VICE GRIP: Vice Media is continuing to expand — this time with HBO.

This story first appeared in the March 27, 2015 issue of WWD. Subscribe Today.

The Brooklyn-based media company said Thursday that it inked a four-year extension of its existing deal with the cable channel, and that as part of the deal, it will up its current programming and add a daily newscast. That newscast will consist of five half-hour shows a week, 48 weeks a year, and feature “original on-the-ground reporting,” but in a daily format, the company said.

In order to accomplish that, it will tap into its network of more than 30 global bureaus to help churn out content. It will also begin staffing up. The rapidly growing company currently employs about 400 people, and it anticipates hiring 525 new employees in the next five years. That hiring spree will likely take shape later this year when Vice moves to its 60,000-square-foot office, which is a brisk walk from its current, more centrally located headquarters in Williamsburg.

As part of the HBO deal, Vice’s weekly series has been renewed for four more years, and it will increase its program from 14 episodes to 35 episodes a year. Vice will also produce 32 specials for HBO through 2018. One example of such is its 40-minute “Killing Cancer” special report, which aired last month.

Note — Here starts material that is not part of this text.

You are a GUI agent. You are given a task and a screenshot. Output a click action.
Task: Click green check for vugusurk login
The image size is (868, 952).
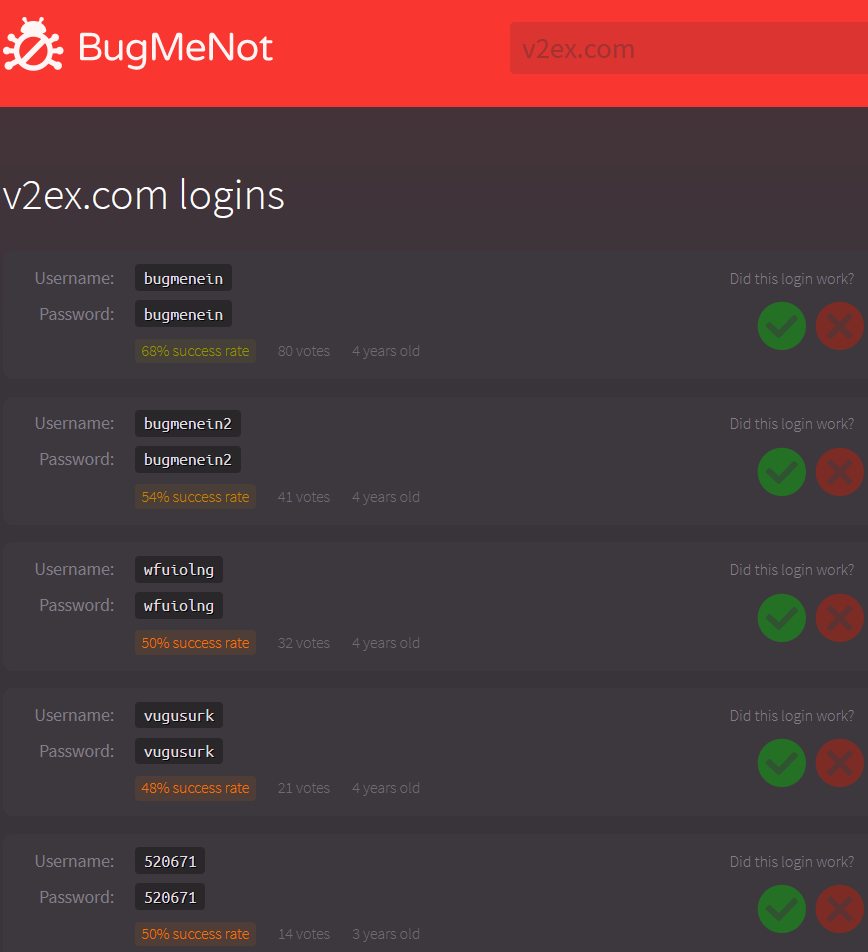(x=781, y=763)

All of this will soon be able to be viewed on a Vice-branded channel on the HBO Now streaming service for HBO subscribers.

HBO declined to reveal the financial terms of the deal, which signifies a continued push in documentaries, or Vice’s allotted budget, but Vice’s chief executive officer Shane Smith hinted at its significance. “This deal, simply put, allows Vice the freedom to go after any story, anywhere we find it — and to do so with complete independence. This deal is a tremendous gift and a tremendous opportunity, and we at Vice realize this,” Smith said.

He expounded on the perils of rapid expansion — something Vice is in the process of doing since it received an infusion of $500 million from minority investors in the fall, by adding: “I think the first thing, perhaps the hardest thing, I learned about journalism over the past 20 years is that maintaining any type of independence, any type of freedom, is difficult as you scale up.”